Сумасшедший корабль

Форш Ольга

Роман «Сумасшедший Корабль» был написан Ольгой Форш в 1930 году, тогда же напечатан в журнале и долго не переиздавался.

В основе романа — жизнь петроградского Дома искусств (Диска), созданного в 1919 году по инициативе Чуковского и при ближайшем участии Горького, где жили и работали писатели и художники — Александр Блок (Гаэтан), Андрей Белый (Инопланетный Гастролер), Евгений Замятин (Сохатый), Михаил Слонимский (Копильский)… Имена легко разгадываются, истории жизни почти подлинны, но главное — Форш удалось описать судьбу Художника во время Революции.

Предисловие

Хроники русской Касталии

Ольга Форш (1873–1961) была известна советскому читателю прежде всего как автор исторических романов. «Одеты камнем» — одна из лучших русских книг XX столетия. Это страшное сочинение о судьбе безумного узника Петропавловской крепости Михаила Бейдемана странно даже числить по разряду исторической прозы — с таким отчаянием и ненавистью передан в нем вековечный абсурд одетого камнем государства, где человека росчерком пера запирают на двадцать лет без суда, без надежды на перемену участи в адский мешок Алексеевского равелина. Рассказчик истории Бейдемана — главный виновник его ареста, доносчик, а ныне петербургский обыватель, тоже медленно сходящий с ума, — выбрасывался из окна в надежде взлететь в те самые дни, когда Форш писала свой роман. Он доживал в том самом послереволюционном Петрограде, который стал главным, любимым и ненавистным воспоминанием всех его тогдашних обитателей. Не перечислишь, сколько написано об этом «Петрополе прозрачном», об умирающей имперской столице, где меж торцами на мостовых пробивалась трава. Это Петроград ахматовского «Все расхищено, предано, продано», мандельштамовского «На страшной высоте блуждающий огонь», блоковского «Имя Пушкинского дома»; Петроград «Козлиной песни» Вагинова, «На берегах Невы» Одоевцевой, «Одиночества и свободы» Адамовича, «Лиц» Замятина, «Курсива» Берберовой. Шкловский вспоминал его в «Zoo» и «Третьей фабрике», Грин метафорически описывал в «Крысолове», «Фанданго» и «Сером автомобиле», к нему постоянно возвращался в воспоминаниях и дневниковых записях Чуковский, в нем перерос себя и стал перворазрядным поэтом Ходасевич, в нем сформировались будущие обэриуты. Этот город описан у Форш в прологе и эпилоге ее первого исторического романа, а сердце и нервный центр этого города — Дом искусств — стал местом действия «Сумасшедшего Корабля».

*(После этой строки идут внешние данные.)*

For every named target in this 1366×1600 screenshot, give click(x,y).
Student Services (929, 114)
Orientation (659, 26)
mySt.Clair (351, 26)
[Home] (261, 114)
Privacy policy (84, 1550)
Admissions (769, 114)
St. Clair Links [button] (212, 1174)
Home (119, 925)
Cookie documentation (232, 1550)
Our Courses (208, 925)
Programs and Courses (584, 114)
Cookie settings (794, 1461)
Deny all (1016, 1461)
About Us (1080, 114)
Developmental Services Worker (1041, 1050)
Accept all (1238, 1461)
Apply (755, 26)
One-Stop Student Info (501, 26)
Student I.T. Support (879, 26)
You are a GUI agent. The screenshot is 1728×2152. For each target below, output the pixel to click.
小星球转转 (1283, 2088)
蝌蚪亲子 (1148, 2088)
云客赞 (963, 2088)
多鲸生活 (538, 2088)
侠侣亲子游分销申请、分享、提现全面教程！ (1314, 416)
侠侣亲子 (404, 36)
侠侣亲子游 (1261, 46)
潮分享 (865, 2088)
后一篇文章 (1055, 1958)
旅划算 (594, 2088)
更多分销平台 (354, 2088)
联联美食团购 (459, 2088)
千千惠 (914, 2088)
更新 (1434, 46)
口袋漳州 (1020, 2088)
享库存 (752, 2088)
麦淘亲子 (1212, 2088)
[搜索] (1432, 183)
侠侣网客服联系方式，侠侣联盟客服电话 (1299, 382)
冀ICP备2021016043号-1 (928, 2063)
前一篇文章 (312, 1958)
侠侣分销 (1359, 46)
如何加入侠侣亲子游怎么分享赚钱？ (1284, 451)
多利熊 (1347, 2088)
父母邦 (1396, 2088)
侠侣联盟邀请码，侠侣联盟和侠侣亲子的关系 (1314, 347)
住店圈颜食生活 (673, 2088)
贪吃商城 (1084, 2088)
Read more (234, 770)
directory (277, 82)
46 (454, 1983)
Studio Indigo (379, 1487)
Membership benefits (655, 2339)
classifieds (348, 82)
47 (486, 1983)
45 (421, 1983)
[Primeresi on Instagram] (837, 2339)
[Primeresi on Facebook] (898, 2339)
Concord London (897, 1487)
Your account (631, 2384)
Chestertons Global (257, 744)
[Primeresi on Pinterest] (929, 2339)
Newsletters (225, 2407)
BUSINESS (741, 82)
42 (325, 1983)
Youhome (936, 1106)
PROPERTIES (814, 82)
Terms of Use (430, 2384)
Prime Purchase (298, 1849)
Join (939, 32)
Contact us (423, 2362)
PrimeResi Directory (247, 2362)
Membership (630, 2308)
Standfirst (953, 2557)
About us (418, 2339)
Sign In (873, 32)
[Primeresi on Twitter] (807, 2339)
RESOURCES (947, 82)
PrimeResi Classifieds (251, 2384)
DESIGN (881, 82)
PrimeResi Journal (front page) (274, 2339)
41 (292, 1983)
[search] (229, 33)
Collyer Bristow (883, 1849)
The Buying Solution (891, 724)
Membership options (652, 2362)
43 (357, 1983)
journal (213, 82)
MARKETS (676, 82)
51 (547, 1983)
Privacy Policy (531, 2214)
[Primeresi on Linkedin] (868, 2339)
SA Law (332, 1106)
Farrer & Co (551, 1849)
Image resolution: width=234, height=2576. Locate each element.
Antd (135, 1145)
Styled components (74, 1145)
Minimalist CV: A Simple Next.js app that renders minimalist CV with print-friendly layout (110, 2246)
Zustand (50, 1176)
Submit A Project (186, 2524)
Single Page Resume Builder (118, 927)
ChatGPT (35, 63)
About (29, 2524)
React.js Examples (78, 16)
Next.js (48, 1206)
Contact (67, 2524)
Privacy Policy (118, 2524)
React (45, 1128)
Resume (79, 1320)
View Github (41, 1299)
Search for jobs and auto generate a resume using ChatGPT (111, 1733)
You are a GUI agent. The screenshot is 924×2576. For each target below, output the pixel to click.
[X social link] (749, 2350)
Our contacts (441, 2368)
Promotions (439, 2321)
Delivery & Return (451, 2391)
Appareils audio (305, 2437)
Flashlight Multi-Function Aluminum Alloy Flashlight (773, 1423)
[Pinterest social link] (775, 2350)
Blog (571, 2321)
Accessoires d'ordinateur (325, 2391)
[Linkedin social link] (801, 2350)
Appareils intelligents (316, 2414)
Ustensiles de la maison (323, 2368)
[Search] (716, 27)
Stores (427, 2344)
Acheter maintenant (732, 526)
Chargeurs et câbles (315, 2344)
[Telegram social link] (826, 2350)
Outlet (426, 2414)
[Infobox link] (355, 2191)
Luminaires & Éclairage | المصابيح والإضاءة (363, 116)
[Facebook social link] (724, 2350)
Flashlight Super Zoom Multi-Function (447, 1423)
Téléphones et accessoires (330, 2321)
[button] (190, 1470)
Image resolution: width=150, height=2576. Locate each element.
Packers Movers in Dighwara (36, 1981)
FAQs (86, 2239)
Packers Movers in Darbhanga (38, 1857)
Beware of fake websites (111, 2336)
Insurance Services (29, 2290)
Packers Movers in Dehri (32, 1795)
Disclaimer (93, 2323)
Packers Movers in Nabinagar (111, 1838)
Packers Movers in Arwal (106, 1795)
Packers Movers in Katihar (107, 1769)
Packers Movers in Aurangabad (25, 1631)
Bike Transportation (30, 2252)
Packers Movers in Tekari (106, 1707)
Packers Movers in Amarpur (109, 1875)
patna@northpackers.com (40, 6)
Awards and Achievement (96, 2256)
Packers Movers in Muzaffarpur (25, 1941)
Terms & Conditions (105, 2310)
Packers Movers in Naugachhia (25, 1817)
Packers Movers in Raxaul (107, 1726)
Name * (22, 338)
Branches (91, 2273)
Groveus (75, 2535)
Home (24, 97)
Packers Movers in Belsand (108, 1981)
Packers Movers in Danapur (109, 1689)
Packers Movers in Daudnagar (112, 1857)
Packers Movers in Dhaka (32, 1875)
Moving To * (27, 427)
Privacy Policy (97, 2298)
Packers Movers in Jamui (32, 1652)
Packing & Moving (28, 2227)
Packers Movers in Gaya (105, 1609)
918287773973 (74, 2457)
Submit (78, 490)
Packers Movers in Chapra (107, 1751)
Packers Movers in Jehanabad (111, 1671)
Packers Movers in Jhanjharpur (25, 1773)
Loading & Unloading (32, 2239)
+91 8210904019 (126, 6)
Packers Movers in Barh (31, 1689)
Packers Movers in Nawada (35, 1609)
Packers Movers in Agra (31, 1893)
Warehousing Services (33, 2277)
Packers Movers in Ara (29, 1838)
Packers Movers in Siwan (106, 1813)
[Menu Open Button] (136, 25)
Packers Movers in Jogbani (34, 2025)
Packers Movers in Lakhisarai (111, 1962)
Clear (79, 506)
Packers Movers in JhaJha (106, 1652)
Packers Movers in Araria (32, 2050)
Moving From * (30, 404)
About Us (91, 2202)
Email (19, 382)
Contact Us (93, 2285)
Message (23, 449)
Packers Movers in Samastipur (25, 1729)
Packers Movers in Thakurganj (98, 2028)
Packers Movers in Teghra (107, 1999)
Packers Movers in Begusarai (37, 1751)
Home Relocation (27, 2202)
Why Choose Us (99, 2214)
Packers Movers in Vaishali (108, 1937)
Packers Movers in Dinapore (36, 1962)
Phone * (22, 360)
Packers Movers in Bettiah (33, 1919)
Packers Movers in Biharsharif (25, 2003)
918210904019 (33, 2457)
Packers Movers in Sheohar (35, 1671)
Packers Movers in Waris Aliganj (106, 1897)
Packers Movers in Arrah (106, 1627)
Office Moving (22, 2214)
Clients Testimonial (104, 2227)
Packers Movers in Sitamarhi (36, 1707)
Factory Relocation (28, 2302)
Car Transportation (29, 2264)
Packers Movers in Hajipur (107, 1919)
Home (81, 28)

Этот роман Форш — тоже, в общем, исторический, хотя написан он всего через десять лет после описываемых событий, — воскрешает сдвинутую, воистину сумасшедшую, упоительную реальность Дома искусств, писательской коммуны, созданной при ближайшем участии Горького по инициативе Чуковского. Тогда таких коммун было много — пайки и льготы распределялись по профессиональному признаку; но именно Диск — как называли в Петрограде Дом искусств, — стал легендой, клубом, лекторием, школой, интеллектуальным центром бывшей столицы. Ее бросили умирать — но она вместо этого ожила в новом облике: вместо каменного административно-бюрократического лабиринта, вместо геометрического города чиновников, безумцев и террористов родился прозрачный, призрачный город художников, вечно голодных и оттого бредящих наяву. Это была, в общем, сбывшаяся артистическая утопия Серебряного века: «И так близко подходит чудесное к развалившимся грязным домам — никому, никому не известное, но от века желанное нам». Ничем другим Серебряный век и не мог разрешиться: искусство проникло в жизнь, слилось с нею и разрушило ее.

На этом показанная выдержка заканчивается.